* [Task details] In the listing below, can you replace "Select" with "Click" and leave every other part of each line unchanged?

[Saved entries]
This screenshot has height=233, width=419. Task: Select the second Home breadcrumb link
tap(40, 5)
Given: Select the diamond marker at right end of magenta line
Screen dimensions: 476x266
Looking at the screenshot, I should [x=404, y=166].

* [Solution to this task]
This screenshot has height=233, width=419. Task: Click the second Home breadcrumb link
tap(40, 5)
Given: Click the diamond marker at right end of magenta line
Screen dimensions: 476x266
Looking at the screenshot, I should [x=404, y=166].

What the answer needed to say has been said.